Il brano è dedicato al poeta di Athens John Seawright, come suggeriscono sia il testo (“Gli occhi privilegiati e stanchi Di un poeta del fiume che cerca l’innocenza”) sia il video che ritrae un uomo anziano in cammino lungo un fiume, assieme al suo cane.

Per chi scrive, questo brano è anche una sorta di autobiografia esistenziale, fatta di ispirate immagini poetiche (“i miei pensieri sono  fiori sparsi”), in cui s’intreccia il tema della vita e la sua rappresentazione allegorica, ovvero il fiume che scorre alla sua fine ed alla sua meta.

 

“ i miei pensieri sono fiori sparsi
Oceano in tempesta, luna di pimento
Devo andarmene per trovare la mia via
Guardo la strada e memorizzo
Questa vita che mi passa davanti agli occhi
Niente sta andando come vorrei

..L’oceano è la meta del fiume
Il bisogno di andarsene, l’acqua sa
Che siamo più vicini ora di anni luce fa…”
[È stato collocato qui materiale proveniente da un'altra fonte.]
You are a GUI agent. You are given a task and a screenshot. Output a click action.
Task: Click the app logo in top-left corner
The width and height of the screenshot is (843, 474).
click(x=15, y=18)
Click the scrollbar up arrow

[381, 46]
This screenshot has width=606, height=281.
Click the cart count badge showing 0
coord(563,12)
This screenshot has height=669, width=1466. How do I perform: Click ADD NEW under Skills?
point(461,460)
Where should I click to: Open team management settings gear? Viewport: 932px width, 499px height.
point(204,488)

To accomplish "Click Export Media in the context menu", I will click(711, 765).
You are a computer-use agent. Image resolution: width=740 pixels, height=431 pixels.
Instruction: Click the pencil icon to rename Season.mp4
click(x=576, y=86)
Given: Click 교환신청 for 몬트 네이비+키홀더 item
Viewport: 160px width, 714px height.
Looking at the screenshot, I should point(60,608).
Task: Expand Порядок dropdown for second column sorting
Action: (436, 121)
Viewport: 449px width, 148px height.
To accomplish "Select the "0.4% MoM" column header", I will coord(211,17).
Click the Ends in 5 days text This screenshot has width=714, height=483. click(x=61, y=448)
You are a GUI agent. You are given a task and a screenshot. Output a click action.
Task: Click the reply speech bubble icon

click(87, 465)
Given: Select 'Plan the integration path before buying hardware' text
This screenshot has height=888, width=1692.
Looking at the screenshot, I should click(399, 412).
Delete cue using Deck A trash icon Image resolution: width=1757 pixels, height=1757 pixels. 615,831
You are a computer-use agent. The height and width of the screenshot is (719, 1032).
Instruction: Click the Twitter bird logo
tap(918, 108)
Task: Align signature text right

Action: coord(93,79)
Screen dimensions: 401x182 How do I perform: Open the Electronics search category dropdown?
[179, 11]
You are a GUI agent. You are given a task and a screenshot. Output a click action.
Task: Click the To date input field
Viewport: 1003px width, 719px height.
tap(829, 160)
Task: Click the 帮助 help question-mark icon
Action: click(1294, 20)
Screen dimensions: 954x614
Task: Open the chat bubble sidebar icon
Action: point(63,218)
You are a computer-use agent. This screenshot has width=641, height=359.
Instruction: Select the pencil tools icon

“Automatic” si conclude, suggestivamente, con questa bellissima immagine del fiume che corre alla sua meta, come se le sue acque coprissero infine tutto quanto è stato, placidamente, nel bene e nel male (che è enorme).

Quel che rimane è la forza è la bellezza di esserci stati, in questo mondo, “persi nelle nostre piccole vite” (“Sweetness follows”), nell’urgente bisogno del momento.

Walt Whitman ha saputo dire tutto questo in poche righe, quando scriveva: “Siamo apparsi, con certezza, e questo basta”.

Al di là di questo non si sa davvero cosa sia la vita.